Only the lines from the one containing "Task: Open the" through the end of the data below should be copied, each exactly as written and with both ends kept.

◆ **Data provided**:
--------------------------------
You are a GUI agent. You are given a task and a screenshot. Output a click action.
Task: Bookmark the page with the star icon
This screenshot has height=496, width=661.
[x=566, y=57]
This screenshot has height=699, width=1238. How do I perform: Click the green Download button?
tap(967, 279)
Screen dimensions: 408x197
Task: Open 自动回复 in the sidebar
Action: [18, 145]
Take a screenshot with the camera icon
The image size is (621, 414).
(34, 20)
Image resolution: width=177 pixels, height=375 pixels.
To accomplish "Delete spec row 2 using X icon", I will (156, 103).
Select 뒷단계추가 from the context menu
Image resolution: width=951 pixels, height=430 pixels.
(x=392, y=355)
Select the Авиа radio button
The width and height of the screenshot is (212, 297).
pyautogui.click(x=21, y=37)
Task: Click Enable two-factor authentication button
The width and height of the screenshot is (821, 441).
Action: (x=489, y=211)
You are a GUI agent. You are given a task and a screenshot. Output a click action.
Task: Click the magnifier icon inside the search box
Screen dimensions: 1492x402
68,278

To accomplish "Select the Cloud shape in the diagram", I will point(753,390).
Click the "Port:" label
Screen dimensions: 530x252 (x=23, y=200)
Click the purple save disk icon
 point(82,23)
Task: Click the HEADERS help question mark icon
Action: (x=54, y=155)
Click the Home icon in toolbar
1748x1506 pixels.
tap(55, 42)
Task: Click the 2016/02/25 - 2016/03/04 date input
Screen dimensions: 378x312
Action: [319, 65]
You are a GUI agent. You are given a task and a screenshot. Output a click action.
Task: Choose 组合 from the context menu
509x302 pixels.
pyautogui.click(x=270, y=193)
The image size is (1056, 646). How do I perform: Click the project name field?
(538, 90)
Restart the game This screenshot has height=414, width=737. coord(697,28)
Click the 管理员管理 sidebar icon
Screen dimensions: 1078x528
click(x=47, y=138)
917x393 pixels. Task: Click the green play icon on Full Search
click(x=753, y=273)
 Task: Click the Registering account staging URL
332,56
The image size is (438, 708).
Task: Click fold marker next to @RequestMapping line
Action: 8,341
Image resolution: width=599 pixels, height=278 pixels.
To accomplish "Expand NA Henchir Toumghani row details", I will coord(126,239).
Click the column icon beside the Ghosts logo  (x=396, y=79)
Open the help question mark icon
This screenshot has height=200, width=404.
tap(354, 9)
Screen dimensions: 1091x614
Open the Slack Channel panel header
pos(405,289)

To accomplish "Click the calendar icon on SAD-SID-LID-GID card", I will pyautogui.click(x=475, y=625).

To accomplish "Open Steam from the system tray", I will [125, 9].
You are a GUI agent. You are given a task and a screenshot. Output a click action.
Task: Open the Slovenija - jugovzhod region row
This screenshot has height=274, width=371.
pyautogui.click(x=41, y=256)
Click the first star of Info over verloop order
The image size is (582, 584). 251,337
--------------------------------
◆ **Expected output**:
Task: Open the Slovenija - jugovzhod region row
This screenshot has height=274, width=371.
pyautogui.click(x=41, y=256)
Click the first star of Info over verloop order
The image size is (582, 584). 251,337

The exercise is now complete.